We are officially in Autumn and lucky enough here in Crete to have the continued pleasure of warm sunny days. The tourist season lasts until the end of the month often running on until the early parts of November when the last direct flights depart from the island. However, finally, it is being recognised that Crete could continue to operate as a year round tourist destination allowing 365 days to explore this wonderful country, and to enjoy the often glorious autumnal weather. Talk and plans for the new airport at Kastelli are underway and will assist in bringing many more tourists to Crete.
As the tourists head for home and the seasonal workers move on many villages quieten down and this gives us time to explore Crete, both on the coast and inland.
In Crete Ecotourism and Agrotourism have encouraged an alternate tourism industry. Places such as Eleonas Country Village near Zaros and Drimos Natural Park in the Amari Valley are local businesses which are well worth a visit and places where you can enjoy the Cretan coutryside, taste local produce and relax.
The Autumn months sees the start of the olive harvest. Driving or walking around we see the spreading of the familiar black nets spread out under the trees and hear the gentle whirring of the olive picking machines, which knock the ripe olives from the branches to the ground. Occasionally, you will still see and hear the families that have gathered together to chatter and to hand pick the olives... or at least bash the tree with a large stick... the traditional way!
A lesser known product of Crete is the carob. At one time carobs were very popular and grown across the coastal villages providing lucrative business for the island. We see the past evidence of this at Triopetra Apotheki taverna, which was an old carob store. In Agia Galini the old weighing machine opposite Bagiartakis supermarket was used for the carobs before they were exported around the world. Today, carobs have experienced a sort of renaissance and are considered a healthy chocolate substitute, which can be used for sweet and savoury cooking.

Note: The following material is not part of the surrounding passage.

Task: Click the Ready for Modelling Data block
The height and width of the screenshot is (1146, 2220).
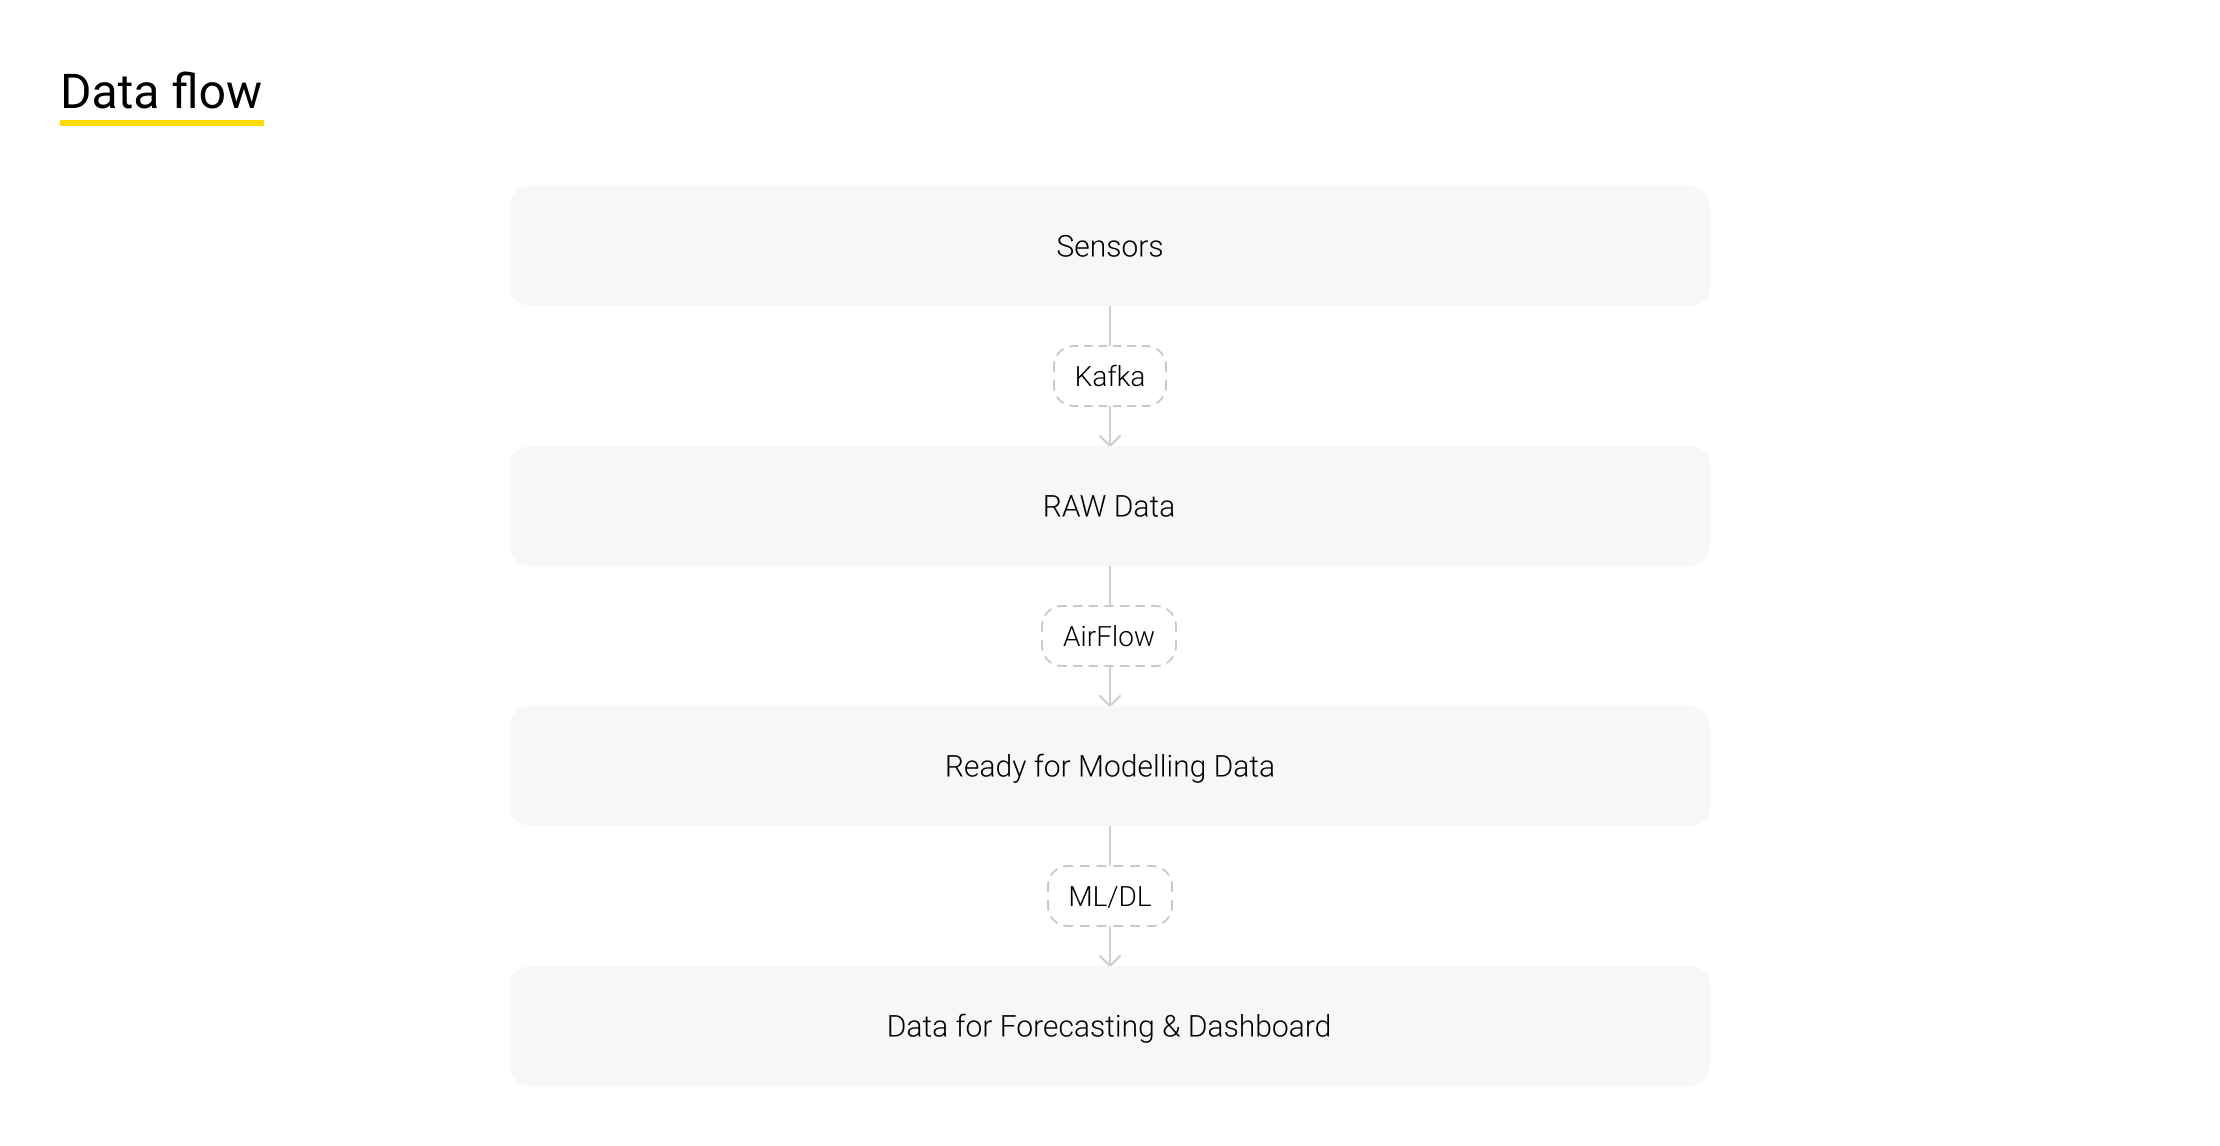Action: pos(1109,766)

The carobs can also be enjoyed fresh from the tree, which my Greek friend remembers doing as a real treat when a child, or they can be taken in sacks to the mill near Mires to be ground into flour. In some of the bakeries you see the dark brown paximadia breads and cookies made using the distinctive carob flour.
If you are passing near to Mires stop by the shop Botano at Kousses, a lovely family run shop which sells many herbs and products made using natural ingredients. They have a stock of teas from all over the world including local blends of mountain teas …and with Cretan mountain tea renowned for its health benefits you’d be foolish not to give it a try! So, get the kettle on, pop your herbs in the teapot to infuse and sit back and gently ease into Autumn!